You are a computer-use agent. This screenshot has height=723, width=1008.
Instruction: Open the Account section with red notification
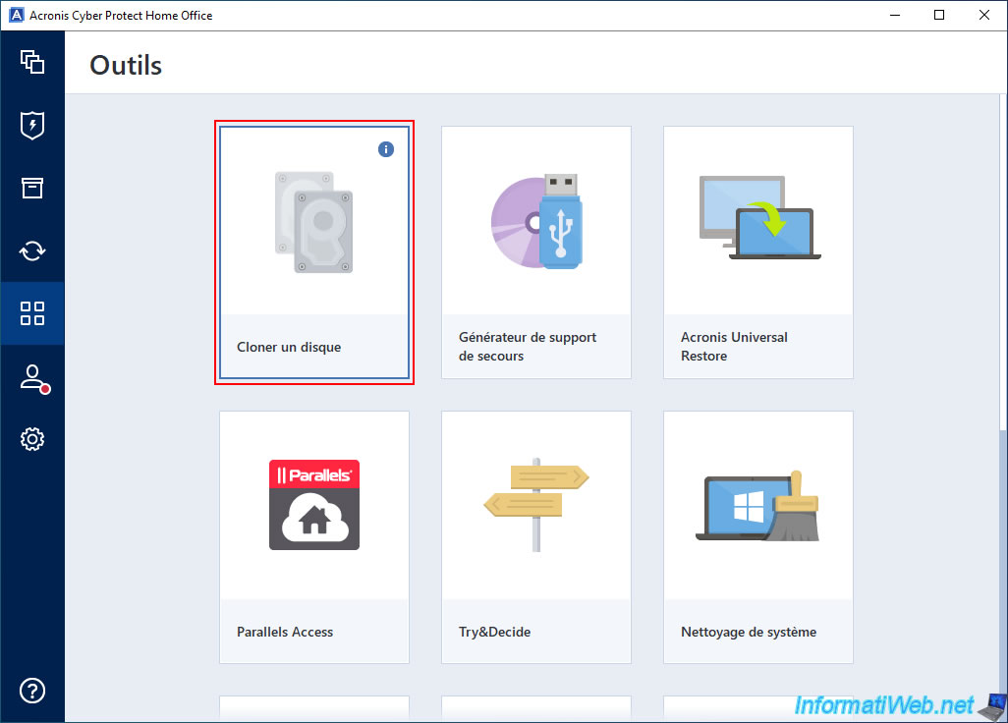click(x=32, y=377)
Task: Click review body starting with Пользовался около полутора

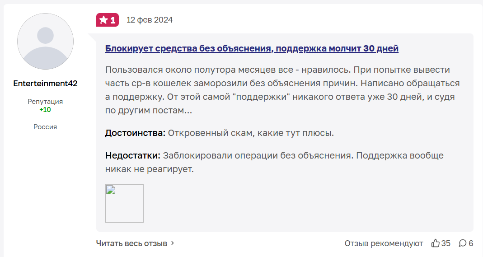Action: [282, 90]
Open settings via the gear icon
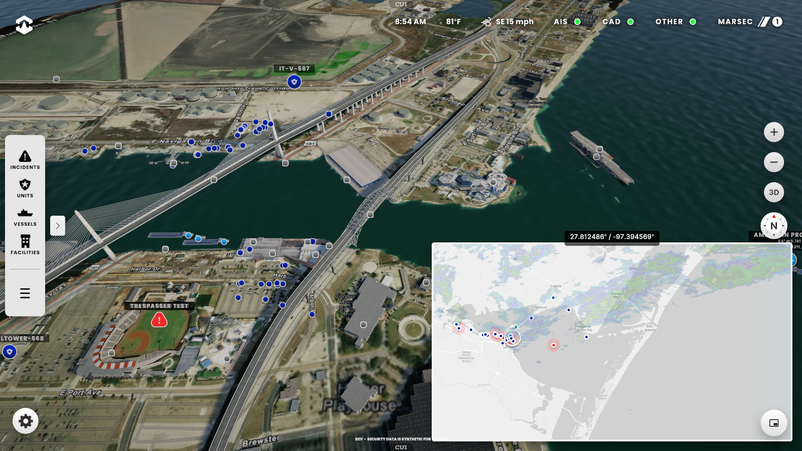 [25, 421]
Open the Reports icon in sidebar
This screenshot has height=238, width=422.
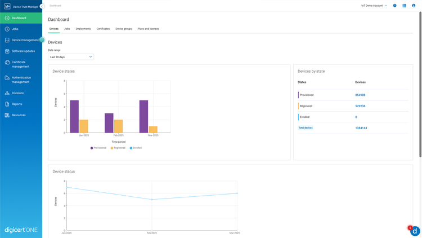(7, 104)
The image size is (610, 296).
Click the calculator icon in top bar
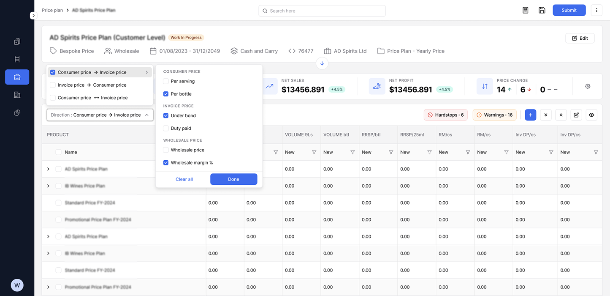[525, 10]
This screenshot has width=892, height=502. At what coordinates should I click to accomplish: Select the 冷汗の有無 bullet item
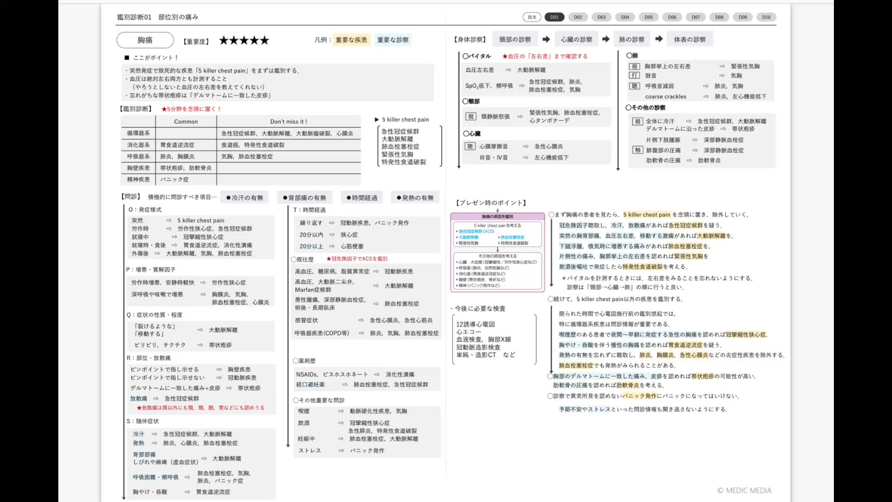pyautogui.click(x=244, y=198)
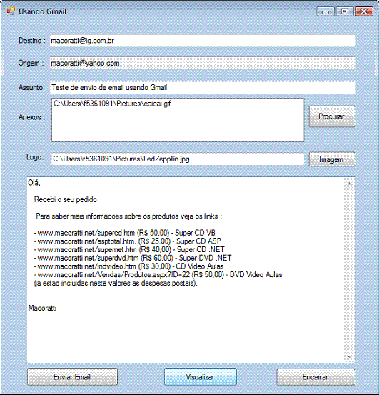The width and height of the screenshot is (379, 395).
Task: Click the Usando Gmail window icon
Action: [x=11, y=11]
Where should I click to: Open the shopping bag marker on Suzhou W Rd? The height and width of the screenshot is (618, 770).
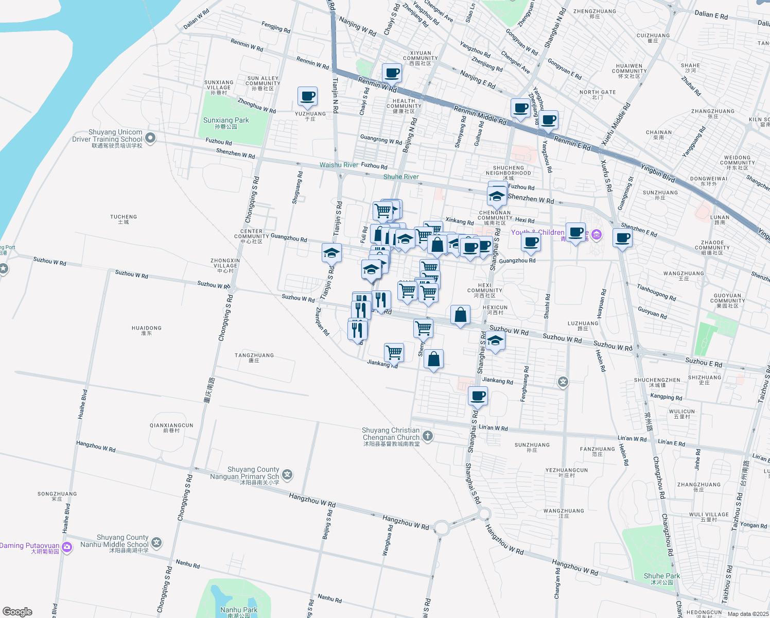[460, 315]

* What to do *
Update the stretch from the line containing "Open settings via the gear icon" through the end of the entries by replacing "sidebar" with "side panel", leaving everything else unchanged. Give only those lines, and leave the pictures out.

* Exercise solution *
Open settings via the gear icon
 [25, 421]
Open the Reports icon in side panel
This screenshot has height=238, width=422.
(7, 104)
The image size is (610, 296).
Click the calculator icon in top bar
[525, 10]
This screenshot has width=892, height=502. At what coordinates should I click to accomplish: Select the 冷汗の有無 bullet item
pyautogui.click(x=244, y=198)
The width and height of the screenshot is (379, 395).
Task: Click the Usando Gmail window icon
Action: [x=11, y=11]
Where should I click to: Open the shopping bag marker on Suzhou W Rd? The height and width of the screenshot is (618, 770).
[460, 315]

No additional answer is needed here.